When today inspected the web server when the issue was going on, I saw little CPU usage, less than 10%, memory 56%, the worker process a modest 615 MB. I saw neither logging in the W3C log of these requests, nor in my custom application logs.

I added the Web-Request-Monitor conform How do I see currently executing web request on IIS 8, but in doing so, the the worker process probably got recycled, as the issue is not currently occurring.

There are a reverse proxy and an access manager between the internet and my web server. I suppose they can have something to do with this issue, but it certainly is related to IIS, as recycling helps.

All of this is happening on a acceptation web server running a newer version of my application. I am not aware of any big changes to the application's architecture that could be involved. Also, there will be very little traffic from other clients, if none at all.

What could be next steps to investigate this issue further?


Solution

  • Update

    This issue was definitely caused by log4net. However, it was not related to the log4net.Internal.Debug setting. It was caused by two application domains accessing the same log file. This occasionally resulted in concurrency issues with accessing the log file. It appeared that log4net could not properly handle this and got stuck while writing to the log file.

    This log file was configured with the RollingFileAppender option. Since we also used AdoNetAppender, we decided to remove file logging all together.

    Original

    I have found a probable cause. I'll report the steps I took to investigate the issue.

    1. I activated the Worker Processes feature in IIS.

    2. When, after a couple of days of waiting, the issue started again, I found long running requests.

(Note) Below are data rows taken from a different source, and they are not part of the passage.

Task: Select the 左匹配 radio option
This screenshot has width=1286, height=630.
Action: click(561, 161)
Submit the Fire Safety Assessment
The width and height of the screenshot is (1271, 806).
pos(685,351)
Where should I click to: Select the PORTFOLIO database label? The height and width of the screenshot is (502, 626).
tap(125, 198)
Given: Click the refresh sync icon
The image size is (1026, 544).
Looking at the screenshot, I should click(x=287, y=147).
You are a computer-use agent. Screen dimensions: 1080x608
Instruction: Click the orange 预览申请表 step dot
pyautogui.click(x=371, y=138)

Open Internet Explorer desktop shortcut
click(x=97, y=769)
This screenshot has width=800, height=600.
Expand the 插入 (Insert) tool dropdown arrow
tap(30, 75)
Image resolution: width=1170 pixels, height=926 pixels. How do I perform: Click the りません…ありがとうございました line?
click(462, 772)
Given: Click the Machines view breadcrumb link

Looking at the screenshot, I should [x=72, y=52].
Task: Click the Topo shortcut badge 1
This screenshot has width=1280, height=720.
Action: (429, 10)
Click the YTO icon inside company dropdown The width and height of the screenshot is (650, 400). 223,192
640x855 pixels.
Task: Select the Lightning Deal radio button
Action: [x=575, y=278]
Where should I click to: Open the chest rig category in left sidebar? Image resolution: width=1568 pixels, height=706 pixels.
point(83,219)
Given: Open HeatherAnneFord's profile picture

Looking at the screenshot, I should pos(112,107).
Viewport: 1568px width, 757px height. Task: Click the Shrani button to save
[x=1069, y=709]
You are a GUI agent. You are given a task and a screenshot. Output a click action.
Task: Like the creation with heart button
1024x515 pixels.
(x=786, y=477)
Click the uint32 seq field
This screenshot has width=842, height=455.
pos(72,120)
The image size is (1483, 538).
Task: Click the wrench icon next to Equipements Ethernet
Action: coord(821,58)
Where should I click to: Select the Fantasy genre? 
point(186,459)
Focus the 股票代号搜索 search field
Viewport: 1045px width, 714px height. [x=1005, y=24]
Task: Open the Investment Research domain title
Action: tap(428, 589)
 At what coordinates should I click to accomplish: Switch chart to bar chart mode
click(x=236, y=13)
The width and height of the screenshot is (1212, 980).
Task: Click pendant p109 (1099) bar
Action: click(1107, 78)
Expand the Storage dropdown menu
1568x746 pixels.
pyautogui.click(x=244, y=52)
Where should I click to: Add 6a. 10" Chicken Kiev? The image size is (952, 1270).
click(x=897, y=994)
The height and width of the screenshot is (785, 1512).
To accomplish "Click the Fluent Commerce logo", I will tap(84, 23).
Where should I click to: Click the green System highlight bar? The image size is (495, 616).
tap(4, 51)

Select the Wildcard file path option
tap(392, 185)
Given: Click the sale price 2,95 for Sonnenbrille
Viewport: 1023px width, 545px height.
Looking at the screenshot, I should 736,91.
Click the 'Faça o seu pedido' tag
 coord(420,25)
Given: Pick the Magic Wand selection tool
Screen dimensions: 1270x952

They all had State ExecuteRequestHandler and Module Name ManagedPipelineHandler. They had Time Elapsed of hundreds of seconds.

    3. I also activated the Failed Requests Tracing with a rule for long running requests with a Time Taken of 1 minute.

    4. After a couple of days, I started to receive failed request reports. The failed request all have a GENERAL_SET_RESPONSE_HEADER event as their last event.

    5. I added additional debug logging events for each requests. When debugging in my development environment, at one point, I started to see the hanging behaviour there, on one of the new logging statements(!). The application uses log4net.

    6. I captured a stack trace:

      log4net.dll!log4net.Appender.AppenderSkeleton.DoAppend(log4net.Core.LoggingEvent loggingEvent) log4net.dll!log4net.Util.AppenderAttachedImpl.AppendLoopOnAppenders(log4net.Core.LoggingEvent loggingEvent) log4net.dll!log4net.Repository.Hierarchy.Logger.CallAppenders(log4net.Core.LoggingEvent loggingEvent) log4net.dll!log4net.Repository.Hierarchy.Logger.Log(System.Type callerStackBoundaryDeclaringType, log4net.Core.Level level, object message, System.Exception exception) log4net.dll!log4net.Core.LogImpl.DebugFormat(string format, object arg0)

    The DoAppend method uses lock(this), which may very well cause hangs.

    I also found out that the config setting log4net.Internal.Debug was set to true, which I do not want under normal circumstances and this may be related. I did not attempt to understand the log4net code, but I remember that logging initially did not work, in the acceptance environment, so the setting may very well have been set to true then, causing the issue to start.

    Another indication that this is happening with log4net is that when the issue last occurred, I realized that logging of level standard, only occurs in some POST requests. I found a POST-request that does not log and requests to it where handled normally, while the other POST-requests still hung.

    For now, I have set log4net.Internal.Debug to false and will wait to see what happens.